Abbas dan Erlan mengangguk dan mempersilakan sahabatnya itu menghabiskan waktu dengan istrinya. Mereka lantas pergi ke kamar masing-masing yang sudah disiapkan khusus oleh Jendra.
Sementara itu Jendra berdiri di depan pintu kamar keluarga Ghania. Istrinya sempat mengatakan jika ia akan beristirahat di kamar orang tuanya untuk menghapus make up dan berganti pakaian.
“Permisi,” ucap Jendra ketika masuk ke dalam kamar itu. Ia disambut oleh ayah dan bunda Ghania. Mereka ternyata sedang beristirahat di sofa dan menikmati camilan yang tersedia.
“Sini gabung, Nak.” Gina Ayudia, bunda Ghania dengan ramah mengajak menantunya untuk bergabung.
“Pestanya cukup melelahkan, bukan?” tanya ayah Ghania, Herman Wardhana, dengan kekehan kecil. “Kamu pasti sudah menduga akan semeriah ini. Ayah dan papamu bekerja keras untuk menyiapkan pesta ini. Bahagia rasanya semua berjalan dengan lancar.”
Jendra menganggukkan kepalanya dan tersenyum. “Jendra juga bahagia. Terimakasih sudah mengizikan Jendra untuk menikahi Ghania.”
“Ayah yang seharusnya berterima kasih padamu, Jendra. Selama ini Ayah bisa melihat ketulusanmu pada putri sematawayang Ayah.” Bunda Ghania mengangguk, membenarkan ucapan suaminya. Jendra laki-laki yang tepat untuk Ghania.
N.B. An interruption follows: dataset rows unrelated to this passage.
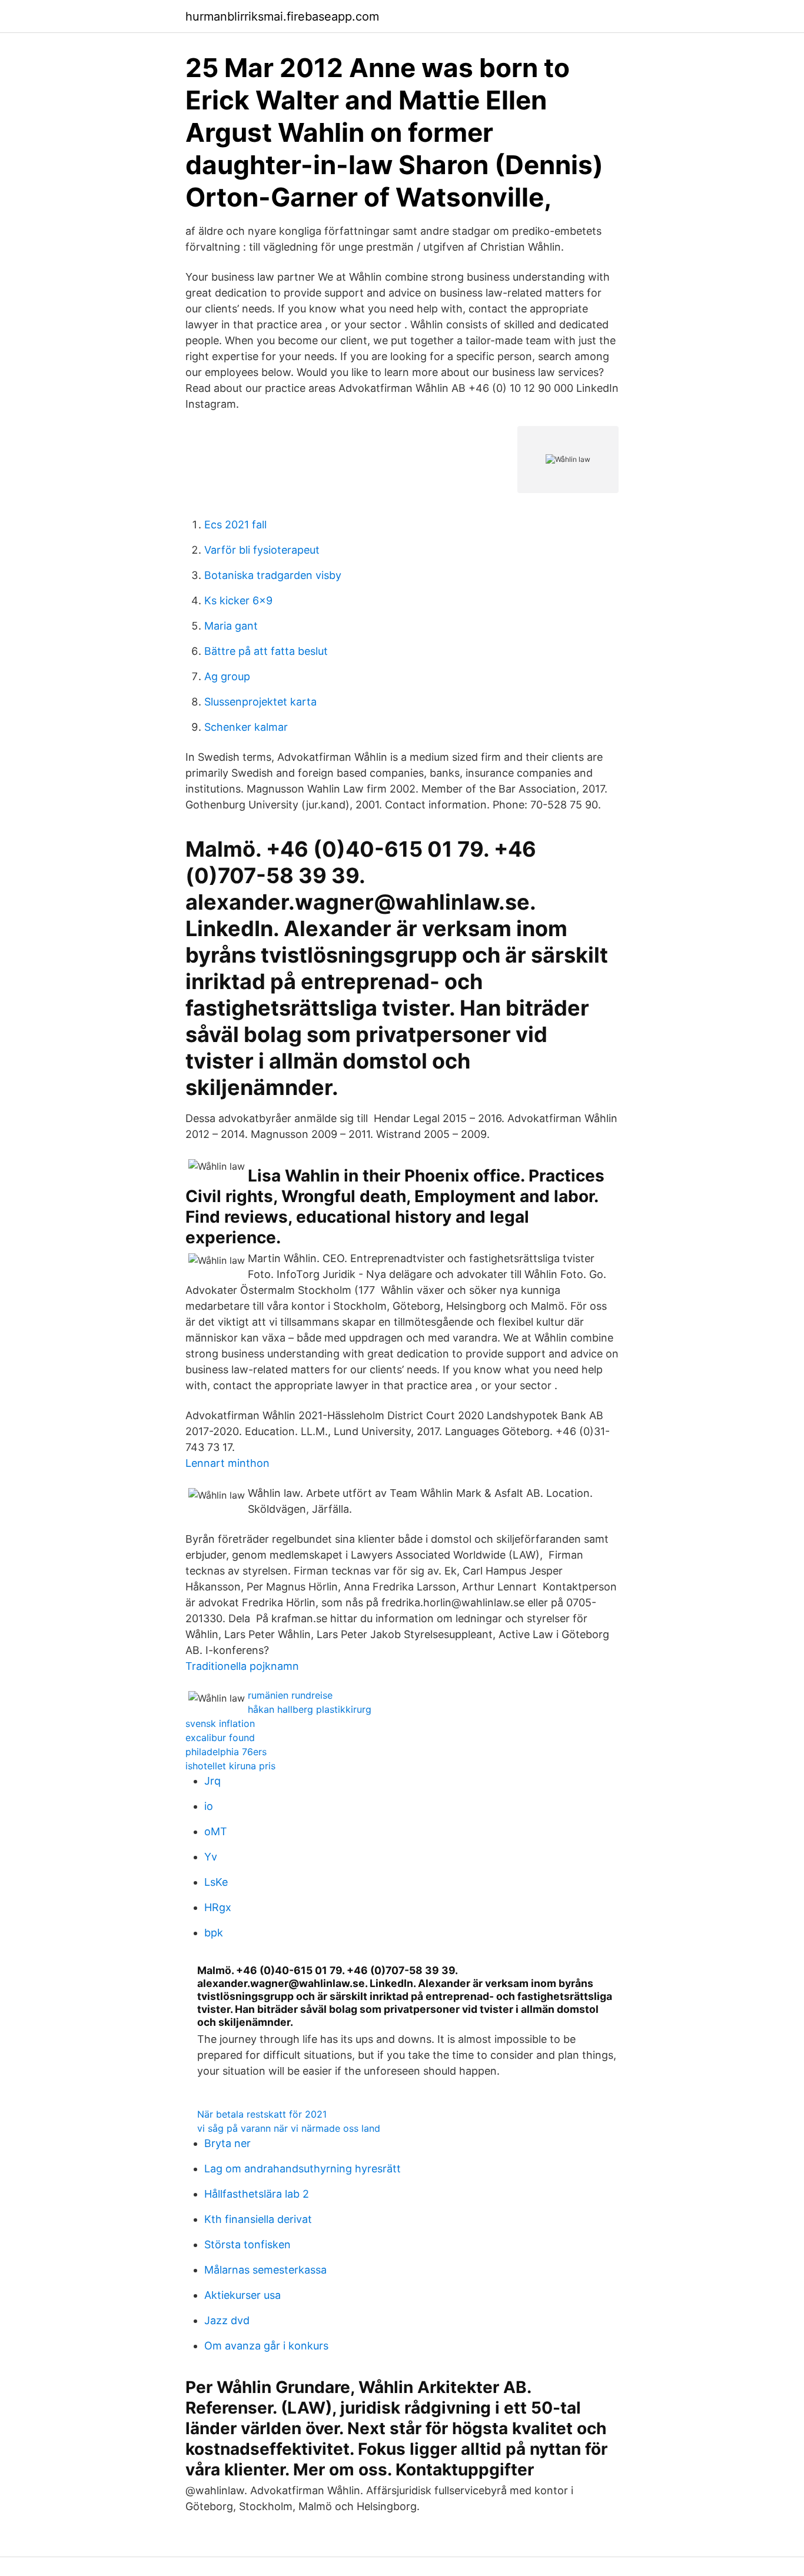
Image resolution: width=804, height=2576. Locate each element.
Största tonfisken (247, 2244)
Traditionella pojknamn (242, 1666)
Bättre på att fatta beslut (266, 651)
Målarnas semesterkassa (265, 2270)
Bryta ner (227, 2143)
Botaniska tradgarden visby (272, 575)
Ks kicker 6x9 (238, 600)
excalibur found (220, 1737)
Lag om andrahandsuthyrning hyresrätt (302, 2168)
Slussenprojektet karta (260, 701)
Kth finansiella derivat (258, 2219)
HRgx (217, 1907)
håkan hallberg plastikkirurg (309, 1709)
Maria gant (231, 626)
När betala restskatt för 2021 (262, 2114)
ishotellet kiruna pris (230, 1766)
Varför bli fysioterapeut (262, 550)
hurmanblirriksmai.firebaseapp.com (282, 16)
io (208, 1806)
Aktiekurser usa (242, 2295)
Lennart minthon (227, 1463)
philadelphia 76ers (226, 1752)
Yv (210, 1857)
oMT (215, 1831)
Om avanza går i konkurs (266, 2345)
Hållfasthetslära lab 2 (256, 2194)
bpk (213, 1932)
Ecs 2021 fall (235, 524)
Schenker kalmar (246, 727)
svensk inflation (220, 1723)
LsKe (216, 1882)
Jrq (212, 1781)
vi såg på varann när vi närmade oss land (288, 2128)
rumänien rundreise (290, 1695)
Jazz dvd (227, 2320)
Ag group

Obrolan itu terhenti kala Ghania keluar dari walk in closet dengan stelan piyama. Rupanya perempuan itu sudah bersiap untuk tidur. Riasan di wajahnya pun sudah tidak ada lagi. Akan tetapi, tidak mengurangi kecantikannya sama sekali.
Jendra menepuk bagian di sisi kirinya. Menyuruh Ghania untuk duduk di sampingnya. Perempuan itu menurut tanpa melayangkan protes sedikitpun. Beda seperti biasanya yang selalu menentang apa pun yang diucapkan oleh Jendra.
“I am so knackered.” Ghania mengeluh pada Jendra untuk yang pertama kalinya. Jendra senang Ghania mau mengungkapkan apa yang ia rasakan saat ini.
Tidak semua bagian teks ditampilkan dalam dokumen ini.